Constructing Reliable Network Management Systems
Using CORBA
- Tong Luo 1
Anthony Confrey 2
- GTE Labs, Waltham, USA
-
- Kishor S. Trivedi 3
- Duke University, Durham, USA
Background and Motivation
Network Management provides the central nervous system for
the networks of telecommunications providers. A Telco's Network
Management System (NMS) needs to support uninterrupted management
functionality of complex networks. Even a short down time of
the NMS can cause customer dissatisfaction, revenue losses, and
may even jeopardize life. The telecommunication industry is adopting
CORBA as an underlying architecture in order to expedite the
process of transforming technological capabilities into services
and to shorten development cycles. However, neither the CORBA
specifications[7] nor the CORBA services
[8] currently provides direct support
for fault-tolerant objects. Consequently, NMS developers using
CORBA must provide their own fault-tolerance mechanism for mission-critical
objects.
Recently, several different approaches have been proposed
to build reliable distributed systems with CORBA. A ``warm standby''
idea is proposed by Sheu, et al[10].
Since it only handles two replications of an object, and the
protocol for handling failed objects is not transparent to the
client object, this approach is not scalable to a larger number
of replications. An ``integrated'' approach which extends and
modifies the standard Object Request Broker (ORB) with group
communication mechanisms is adopted in Orbix+Isis[5]

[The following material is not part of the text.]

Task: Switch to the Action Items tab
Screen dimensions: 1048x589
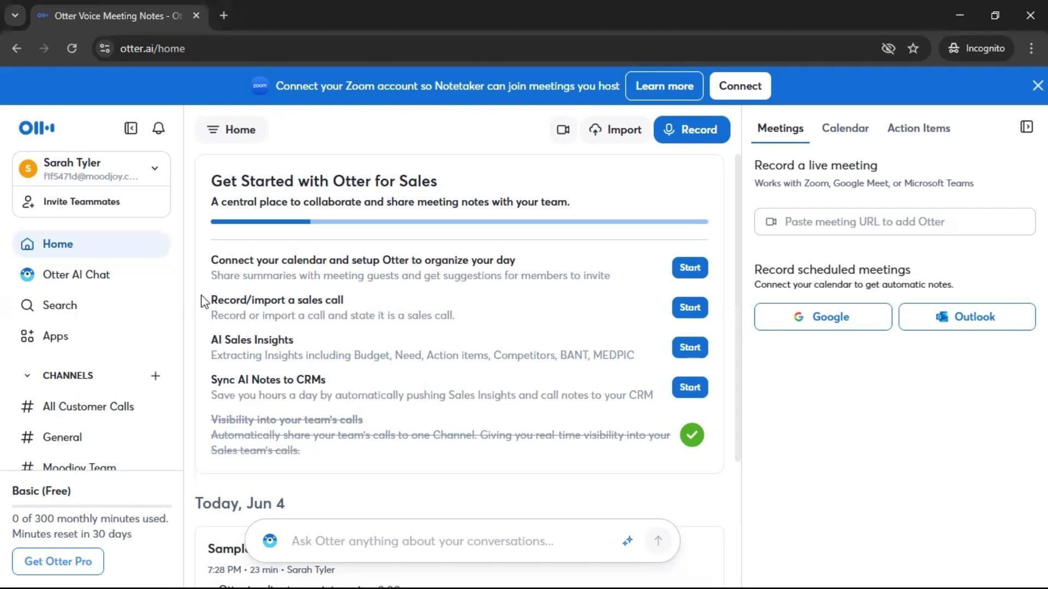Action: 919,128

and Electra[6]. This approach keeps
the replication of objects transparent to clients. A drawback
of this approach is that it is ORB dependent (implemented with
IONA's Orbix), and it does not comply with CORBA's philosophy
that the architecture should be generic and simple, with special
requirements being added on as separate services. Yet another
approach is the ``service'' approach [1],
which provides the group communication mechanism on top of a
standard ORB. This approach keeps the replication of objects
transparent to the client. It is ORB independent and follows
CORBA's modularity philosophy. The drawback of using this approach
is that there is no software product supporting the service at
this time. Under the pressure of budget constraints and short
project time frames, GTE is reluctant to invest in building its
own group communication service which has potentially long development
cycle.
We identify three key issues involved in constructing reliable
CORBA-based software systems and present our solutions to them:
- How to make the fault-tolerance behavior of server objects
transparent to client objects.
- How to keep the replications of the server objects consistent
with each other.
- How to make the fault-tolerance mechanism scalable to multiple
object replications.
Figure 1: Architecture of GTE's New
NMS
Architecture of GTE's New NMS
The component architecture of GTE's next generation NMS, which
is based on the Telecommunications Management Network (TMN)[4, 5] layered
model, is shown in Figure 1. At the element layer, a set of IEMS
(Integrated Element Management System) objects manage network
elements of different technology, vendor and protocol, and convert
their propriety information model into the generic information
model of the system. At the network layer is a set of NeMoW (Network
Management On the Web) objects, which perform functions such
as service assurance, service provisioning, inventory management,
testing and fault isolation, ticketing, etc. Each NeMoW object
is responsible for a partitioned subnet, or a set of subnets,
and may talk to several IEMS objects in order to provide services
for the network elements managed by these IEMS. A NeMoW object
finds out which IEMS objects it should talk to through the IEMS_Locator
object. The CORBA naming server provides the naming service for
the whole system, and CORBA event channels provides the event
service for upstream alarm dispatching.
If any one of the IEMS, NeMoW, or IEMS_Locator objects fail,
the related management functionality will become unavailable
to internal or external customers and upper layer objects. If
the naming server object or a event channel object fails, the
system will be unable to resolve and bind the object references
or deliver alarms for some switches. We focus our discussion
on the fault-tolerance mechanisms for the naming server, event
channels, and critical business objects.
Our Fault-tolerance Approaches
For various business and technical reasons, we have adopted
the VisiBroker ORB from Inprise as our primary ORB for development.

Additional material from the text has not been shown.